> _Problem requirements_:
Output the material exactly, line by line.
*** Provided entries Section Begins ***
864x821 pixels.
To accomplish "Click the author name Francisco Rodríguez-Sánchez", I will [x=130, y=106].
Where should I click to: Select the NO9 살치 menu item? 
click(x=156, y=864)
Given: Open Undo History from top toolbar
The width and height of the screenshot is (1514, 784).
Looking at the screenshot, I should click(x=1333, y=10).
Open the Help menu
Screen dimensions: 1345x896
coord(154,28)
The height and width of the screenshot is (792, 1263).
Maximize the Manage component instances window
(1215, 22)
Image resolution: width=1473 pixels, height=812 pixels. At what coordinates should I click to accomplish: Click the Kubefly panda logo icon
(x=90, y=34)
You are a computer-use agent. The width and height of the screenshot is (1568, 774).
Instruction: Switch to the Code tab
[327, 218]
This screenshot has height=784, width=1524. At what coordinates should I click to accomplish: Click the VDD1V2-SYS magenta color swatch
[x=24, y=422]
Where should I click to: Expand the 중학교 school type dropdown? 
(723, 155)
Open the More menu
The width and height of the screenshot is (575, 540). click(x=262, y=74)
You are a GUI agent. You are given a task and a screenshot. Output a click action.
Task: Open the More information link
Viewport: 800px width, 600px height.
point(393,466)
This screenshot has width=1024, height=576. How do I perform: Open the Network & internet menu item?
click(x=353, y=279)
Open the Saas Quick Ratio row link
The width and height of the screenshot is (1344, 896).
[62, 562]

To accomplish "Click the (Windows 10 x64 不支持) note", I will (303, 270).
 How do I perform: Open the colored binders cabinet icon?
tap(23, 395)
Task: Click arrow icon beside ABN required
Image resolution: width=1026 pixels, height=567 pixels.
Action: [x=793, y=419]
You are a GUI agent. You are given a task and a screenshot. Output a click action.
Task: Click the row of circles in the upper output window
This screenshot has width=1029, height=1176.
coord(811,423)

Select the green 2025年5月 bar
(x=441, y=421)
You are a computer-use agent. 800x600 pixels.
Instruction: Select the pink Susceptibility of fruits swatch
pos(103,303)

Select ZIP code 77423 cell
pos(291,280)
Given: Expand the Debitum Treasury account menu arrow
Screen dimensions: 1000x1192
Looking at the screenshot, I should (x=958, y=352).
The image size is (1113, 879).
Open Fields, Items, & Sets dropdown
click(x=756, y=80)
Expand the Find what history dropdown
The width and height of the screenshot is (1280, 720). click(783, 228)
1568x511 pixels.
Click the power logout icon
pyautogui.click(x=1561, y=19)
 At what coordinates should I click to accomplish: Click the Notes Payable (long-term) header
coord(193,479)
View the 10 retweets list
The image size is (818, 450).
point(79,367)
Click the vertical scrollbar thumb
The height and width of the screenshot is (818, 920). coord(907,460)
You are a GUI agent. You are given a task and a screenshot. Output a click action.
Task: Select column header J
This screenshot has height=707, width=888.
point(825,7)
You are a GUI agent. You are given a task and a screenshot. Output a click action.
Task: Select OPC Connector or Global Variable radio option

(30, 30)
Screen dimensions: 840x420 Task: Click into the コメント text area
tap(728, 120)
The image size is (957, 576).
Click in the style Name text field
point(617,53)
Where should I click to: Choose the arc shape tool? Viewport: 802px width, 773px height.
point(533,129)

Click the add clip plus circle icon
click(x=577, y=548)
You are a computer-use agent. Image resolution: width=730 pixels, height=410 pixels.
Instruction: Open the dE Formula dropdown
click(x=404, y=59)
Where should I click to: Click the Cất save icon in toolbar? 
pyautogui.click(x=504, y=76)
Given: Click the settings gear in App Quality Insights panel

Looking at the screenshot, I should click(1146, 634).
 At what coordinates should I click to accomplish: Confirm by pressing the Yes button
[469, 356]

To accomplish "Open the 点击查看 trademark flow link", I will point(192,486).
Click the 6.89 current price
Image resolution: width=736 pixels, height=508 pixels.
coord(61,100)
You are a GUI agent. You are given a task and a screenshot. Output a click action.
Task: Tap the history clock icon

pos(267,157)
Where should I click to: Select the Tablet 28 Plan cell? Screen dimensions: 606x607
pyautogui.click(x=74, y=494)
*** Provided entries Section Ends ***
> _Solution to the problem_:
864x821 pixels.
To accomplish "Click the author name Francisco Rodríguez-Sánchez", I will [x=130, y=106].
Where should I click to: Select the NO9 살치 menu item? 
click(x=156, y=864)
Given: Open Undo History from top toolbar
The width and height of the screenshot is (1514, 784).
Looking at the screenshot, I should click(x=1333, y=10).
Open the Help menu
Screen dimensions: 1345x896
coord(154,28)
The height and width of the screenshot is (792, 1263).
Maximize the Manage component instances window
(1215, 22)
Image resolution: width=1473 pixels, height=812 pixels. At what coordinates should I click to accomplish: Click the Kubefly panda logo icon
(x=90, y=34)
You are a computer-use agent. The width and height of the screenshot is (1568, 774).
Instruction: Switch to the Code tab
[327, 218]
This screenshot has height=784, width=1524. At what coordinates should I click to accomplish: Click the VDD1V2-SYS magenta color swatch
[x=24, y=422]
Where should I click to: Expand the 중학교 school type dropdown? 
(723, 155)
Open the More menu
The width and height of the screenshot is (575, 540). click(x=262, y=74)
You are a GUI agent. You are given a task and a screenshot. Output a click action.
Task: Open the More information link
Viewport: 800px width, 600px height.
point(393,466)
This screenshot has width=1024, height=576. How do I perform: Open the Network & internet menu item?
click(x=353, y=279)
Open the Saas Quick Ratio row link
The width and height of the screenshot is (1344, 896).
[62, 562]

To accomplish "Click the (Windows 10 x64 不支持) note", I will (303, 270).
 How do I perform: Open the colored binders cabinet icon?
tap(23, 395)
Task: Click arrow icon beside ABN required
Image resolution: width=1026 pixels, height=567 pixels.
Action: [x=793, y=419]
You are a GUI agent. You are given a task and a screenshot. Output a click action.
Task: Click the row of circles in the upper output window
This screenshot has width=1029, height=1176.
coord(811,423)

Select the green 2025年5月 bar
(x=441, y=421)
You are a computer-use agent. 800x600 pixels.
Instruction: Select the pink Susceptibility of fruits swatch
pos(103,303)

Select ZIP code 77423 cell
pos(291,280)
Given: Expand the Debitum Treasury account menu arrow
Screen dimensions: 1000x1192
Looking at the screenshot, I should (x=958, y=352).
The image size is (1113, 879).
Open Fields, Items, & Sets dropdown
click(x=756, y=80)
Expand the Find what history dropdown
The width and height of the screenshot is (1280, 720). click(783, 228)
1568x511 pixels.
Click the power logout icon
pyautogui.click(x=1561, y=19)
 At what coordinates should I click to accomplish: Click the Notes Payable (long-term) header
coord(193,479)
View the 10 retweets list
The image size is (818, 450).
point(79,367)
Click the vertical scrollbar thumb
The height and width of the screenshot is (818, 920). coord(907,460)
You are a GUI agent. You are given a task and a screenshot. Output a click action.
Task: Select column header J
This screenshot has height=707, width=888.
point(825,7)
You are a GUI agent. You are given a task and a screenshot. Output a click action.
Task: Select OPC Connector or Global Variable radio option

(30, 30)
Screen dimensions: 840x420 Task: Click into the コメント text area
tap(728, 120)
The image size is (957, 576).
Click in the style Name text field
point(617,53)
Where should I click to: Choose the arc shape tool? Viewport: 802px width, 773px height.
point(533,129)

Click the add clip plus circle icon
click(x=577, y=548)
You are a computer-use agent. Image resolution: width=730 pixels, height=410 pixels.
Instruction: Open the dE Formula dropdown
click(x=404, y=59)
Where should I click to: Click the Cất save icon in toolbar? 
pyautogui.click(x=504, y=76)
Given: Click the settings gear in App Quality Insights panel

Looking at the screenshot, I should click(1146, 634).
 At what coordinates should I click to accomplish: Confirm by pressing the Yes button
[469, 356]

To accomplish "Open the 点击查看 trademark flow link", I will point(192,486).
Click the 6.89 current price
Image resolution: width=736 pixels, height=508 pixels.
coord(61,100)
You are a GUI agent. You are given a task and a screenshot. Output a click action.
Task: Tap the history clock icon

pos(267,157)
Where should I click to: Select the Tablet 28 Plan cell? Screen dimensions: 606x607
pyautogui.click(x=74, y=494)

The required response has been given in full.